Just How Far Can You Push an Electric Car Battery?

© Photo: Williams
By Hazel Southwell, Jalopnik

[post_ads]It weighs 440 pounds, it endures temperatures up to 140 degrees, and it’s been on a four-year stint that amounts to the same distance as going to the moon and back. Not my luggage, despite what you might assume, but the absolute unit at the back of the first generation of Formula E  race cars. Slapping the roof of this bad boy would earn you a disapproving look from the engineers but you can fit 33,865 miles of racing without a single failure inside it.

And the thing that’s extraordinary is it hasn’t changed since 2014.

These chunky boys have been a permanent feature of the Formula E paddock—not just the 40 inside the cars, but spares being wheeled round that you can get a good look at. They stand out because even on a flatbed trolley they come up to my waist, and are roughly the dimensions of a phone box, width-wise.

They had their swan song in New York a few weekends ago. The final race of Generation 1, the last time these troopers were going to power the cars that were built around them. The final of around 50 full charge cycles each undertakes during a season, blinking down to 1 and then zero percent for the last time.

Next year’s season, Formula E’s fifth, will see an updated battery powering the Gen 2 cars; only 110 pounds heavier, the speed of advancement since 2014 means it will go the race distance with no car swap. It almost doubles the energy storage of the first generation, dealing with 66 percent higher output and 100 percent higher regeneration than these were originally built for.

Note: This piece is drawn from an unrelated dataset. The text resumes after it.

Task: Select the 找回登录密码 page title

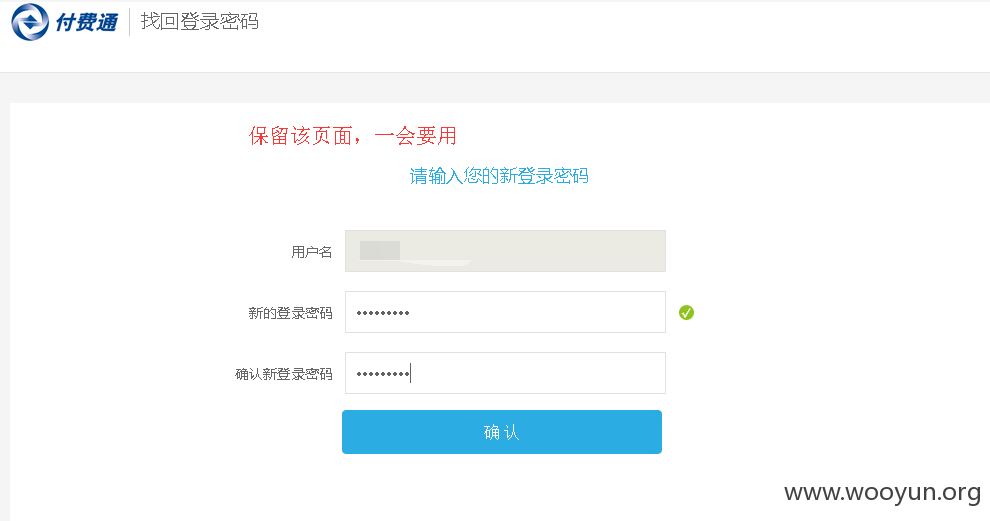Action: click(x=200, y=21)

But the first effort shouldn’t go out unnoticed. It’s easy to get excited about the future, but the case could be made that these batteries were the unsung heroes of a rising global series, one that moves along with the race toward better, faster, longer-lasting batteries for everything from laptops to cars to e-cigarettes—the future of power itself.

When the battery was designed by Williams Advanced Engineering back in 2014, no one really knew if you could make a viable, believable electric race car. At the time, Formula One was still getting its head around having its own, relatively tiny batteries (or “energy stores” in case your masculinity was impinged by the concept of lithium-ion) and the idea of trying to bang something round at race-pace on electricity alone was pretty buck wild.
We’ve sort of forgotten that in the interim because it—slightly unexpectedly—worked. Forty cars using forty batteries went out at race one and every Eprix since.

They’ve got prospects beyond that, but in all the champagne and sponsorship, there’s an integral part of the cars that’s never got up on the podium. The batteries have stood fast for four seasons, despite doubts they could even work at the time.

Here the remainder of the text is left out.